Political uncertainty, trade wars and regional economic worries are shaking consumer confidence, and TV prices continue a precipitous decline. These and other factors will combine to produce an overall slightly down year in overall consumer technology sales, according to market research company GfK. Depressing units sales and revenues in 2019 will be declining TV and smartphone purchases and average selling prices, while gaming gear, smart speakers and both major domestic and small appliances continue to be industry bright spots.
Overall industry sales of brown and white goods are projected to total of 1.011 trillion euro – or $1.12 trillion – this year, according to GfK, down a smidge from last year’s $1.013 trillion euro – $1.118 trillion – which represented a 3.6 percent growth over 2017. In 2017, industry sales revenues rose 7.4 percent over 2016.
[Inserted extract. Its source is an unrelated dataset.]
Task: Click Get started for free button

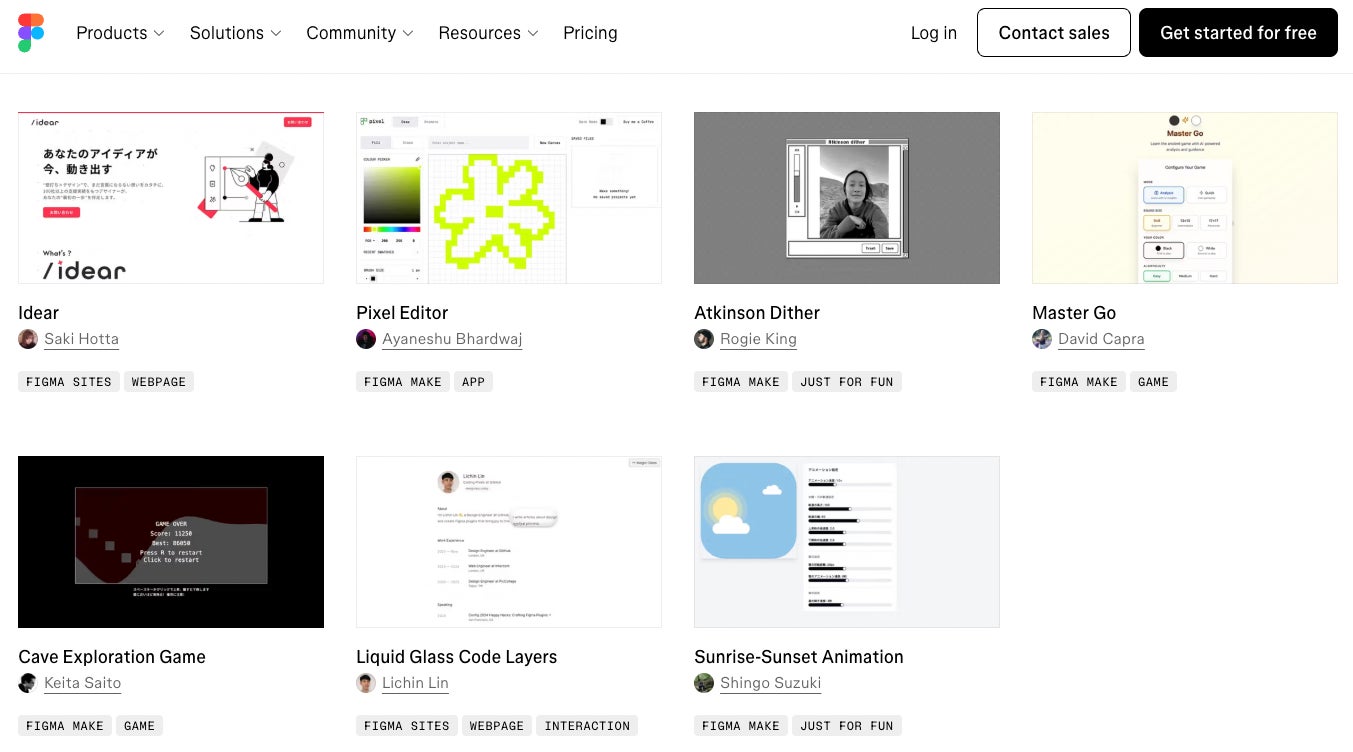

Things seem to be down all over according to GfK. North America’s share of the worldwide consumer technology market also continues to drop, losing 2 percent over last year dipping to just 19 percent of global CT sales revenue. Only developing Asia sans China showed a regional global market share increase, rising 3 percent to 8 percent of the world market. China lost 3 percent of its global regional market share, but still represents the largest chunk of worldwide sales revenues at 27 percent.
“Overall, the market seems to be in a stable situation despite all critical factors like trade wars, Brexit or economic downturns in several countries,” explained Hans-Joachim Kamp, chair of the supervisory board of gfu Consumer & Home Electronics. “However it is impossible to foresee how these factors will influence the markets in the near future. In some countries we already see decreasing data in terms of the consumption climate and the willingness to buy.”
For the first time since their appearance a decade ago, sales of smartphones – still the dominant sector of the CT industry – are projected to fall below the previous year’s totals for the first time, both in units and dollars. According to GfK, global smartphones sales are projected to fall 1 percent to 1.407 billion units, and slip 2 percent in revenues to 445 billion euros, or $491 billion. Smartphone revenue slippage can be attributed not only to slightly fewer phones being sold but to a not-so-minor drop in the average selling price from 316 euro in 2018 to 315 this year.
The other major CT category, TV, also will suffer setbacks in 2019. Overall, units sales are forecast to fall 2 percent to 208 million units, and a whopping 6 percent loss in revenues, largely attributable to a 3 percent fall in the average selling price.
One opportunity to make up revenues may be consumer’s escalating interest in larger sets, according to GfK. In 2016, 50-to-59-inch TVs accounted for 29 percent of all TV sales; in 2019, however, these same sized sets will represent 35 percent of all TVs purchased. Similarly, 60-to-69-inch models now comprise 17 percent of TVs sold, compared to just 10 percent of the market three years ago.
“We sell TV sets with bigger screens and much better technology but the prices are going down and down,” observes Kamp. “Nevertheless our gfu survey has shown an untapped market potential for several years: an enormous gap between the average amount of money customers are willing to spend for a new TV set and the actual average price for all sold TV sets.”
The popularity of bigger screen TVs runs parallel with consumers snapping up 4K TVs – both traditional LCD LED models as well as OLED, especially in Europe where more OLED sets from a wider variety of suppliers are available. GfK says UHD TVs will total half of all TVs sold this year, a projected increase of 13 percent. Sales of OLED models will reach just 3.7 million units in 2019, but that represents an increase of 32 percent compared to 2018.
Despite increased uptake of bigger TVs, the average selling price for both LCD and OLED UHDs will plunge an eye-opening 11 percent this year.
“It’s a pity,” Kamp continues, “[that] the industry and the retailers are not able to get more money out of the customer’s wallet [for larger screen TVs], even though customers would be willing to spend more. We think stronger efforts of trade and industry to take advantage of this opportunity is more than desirable.”
While sales of smartphones and TVs are disappointing, appliances, smart speakers and especially gaming gear are rising.
According to Futuresource, factory shipments of smart speakers will jump from 53.1 million units last year to 81.3 million this year, an impressive 53 percent YOY improvement, while GfK says sales of gaming gear will leap 14.3 percent in 2019. “Notebooks, monitors, keyboards, mice and headsets for gaming purposes are performing very well,” says Kamp, who cited the excitement around e-sports as a sales spark.
The increasing transformation of appliances into smart AI-driven digital devices is prompting increased sales. A slight 2 percent rise in unit sales of major domestic appliances (MDA) is forecast by GfK, and sales of small appliances, buoyed by personal care, coffee makers and wellness devices, will experience a healthy rise of 9 percent in 2019.